===== Reading text

“The very least you can do in your life is figure out what you hope for. And the most you can do is live inside that hope. Not admire it from a distance, but live right in it, under its roof.”
—Barbara Kingsolver
This may sound strange, but 2020 has been a year in which I’ve thought a lot about roofs. In April, we had a hail storm that caused damage to the roofs of most buildings in the area, including the buildings at Prairiewoods. In August, the inland hurricane that wreaked so much devastation on our tree canopy also caused untold damage to area roofs, with many homes breached to the elements. During that storm, I cowered in a closet under the stairs and felt certain that the roof of my apartment building was being torn off (luckily, that was not the case, though the solar panels were ripped from the roof and landed on my car in the parking lot).
At first, my thoughts about roofs were of a practical and straightforward nature: how bad is the damage? Is there a concern about water entering the buildings? How quickly can an insurance adjuster inspect? Where will I find a contractor, and how long is the wait list?
By mid-August, I was grieving for families who had lost their roofs, whose homes had been so damaged as to be unsafe, unhealthy, unlivable. Now, as this year of pandemic wears on, there are almost daily news reports about people for whom having a roof over their heads has become a nebulous thing, even with a national moratorium on evictions.
So when I stumbled upon the Barbara Kingsolver quote, above, in a journal entry from several years ago, it struck me in a new way. This year, many of us have learned something new about what it means to live under a roof—what it offers by way of shelter, what it says about our lives that we have a roof. Or that we don’t.
Here in Linn County, we’ve also learned a lot about what it means to live under the roof of hope. We’ve learned this from neighbors who have stepped into the open spaces left by a scrawny safety net. Folks who fed and housed their neighbors in the immediate aftermath of the storm, and who continue to do so as the need lingers in our community. If what we hope for in this life is to be part of a true community, we could emulate them and be living right up under that roof.
Kingsolver invites us to get clear on what we hope to co-create with this precious life we’ve been given. Once we’ve formed a clear picture in our hearts and minds, she recommends that we live it into being. Hope, she implies, isn’t about holding on to a gauzy dream. It is about moving fully into that hope as if it were a literal space, trusting that it will offer shelter even as you build the world you envision. Charles Eisenstein named one of his books The More Beautiful World Our Hearts Know Is Possible, and Kingsolver is saying something similar: If we hope for it, our hearts already know it is possible. But we have to live it into being.
Thanks to Barbara Kingsolver and 2020, the questions I’ve been asking myself lately are:
Have you figured out what you hope for?
What would it look like if you moved into that hope, and lived under its roof?

==========
===== Data for review

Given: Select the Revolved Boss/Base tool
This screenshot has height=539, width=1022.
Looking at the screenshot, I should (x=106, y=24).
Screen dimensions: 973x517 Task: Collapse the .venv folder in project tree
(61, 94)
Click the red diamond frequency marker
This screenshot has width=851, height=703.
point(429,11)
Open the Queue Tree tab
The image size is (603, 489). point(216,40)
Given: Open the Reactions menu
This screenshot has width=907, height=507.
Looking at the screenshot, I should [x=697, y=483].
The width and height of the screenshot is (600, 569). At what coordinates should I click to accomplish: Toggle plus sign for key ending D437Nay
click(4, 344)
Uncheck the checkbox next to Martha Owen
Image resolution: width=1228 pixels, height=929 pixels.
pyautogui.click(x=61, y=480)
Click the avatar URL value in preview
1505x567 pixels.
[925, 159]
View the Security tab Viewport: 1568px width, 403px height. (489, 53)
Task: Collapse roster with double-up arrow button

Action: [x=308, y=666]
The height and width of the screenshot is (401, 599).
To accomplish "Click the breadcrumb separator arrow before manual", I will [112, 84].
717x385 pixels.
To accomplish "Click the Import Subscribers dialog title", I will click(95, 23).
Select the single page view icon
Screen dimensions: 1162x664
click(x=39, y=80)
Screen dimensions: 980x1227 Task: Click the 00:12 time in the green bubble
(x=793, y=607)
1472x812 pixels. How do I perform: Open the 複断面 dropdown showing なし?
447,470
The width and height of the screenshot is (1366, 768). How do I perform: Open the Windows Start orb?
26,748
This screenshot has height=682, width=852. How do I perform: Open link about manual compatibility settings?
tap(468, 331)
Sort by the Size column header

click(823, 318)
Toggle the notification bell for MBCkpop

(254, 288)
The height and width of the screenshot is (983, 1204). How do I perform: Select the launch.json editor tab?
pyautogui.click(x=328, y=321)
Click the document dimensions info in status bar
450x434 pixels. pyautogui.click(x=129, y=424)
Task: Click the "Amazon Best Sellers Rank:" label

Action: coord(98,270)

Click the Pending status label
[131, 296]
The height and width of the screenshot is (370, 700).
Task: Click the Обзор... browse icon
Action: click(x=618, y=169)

==========

Explore the material
1. In the essay on roofs and hope, where did the solar panels ripped from the apartment building's roof land?
2. Duplicate the passage of the essay on roofs and hope, beginning at the words "At first, my" and stopping after the words "the wait list?".

Task answers
1. On the writer's car in the parking lot.

2.
At first, my thoughts about roofs were of a practical and straightforward nature: how bad is the damage? Is there a concern about water entering the buildings? How quickly can an insurance adjuster inspect? Where will I find a contractor, and how long is the wait list?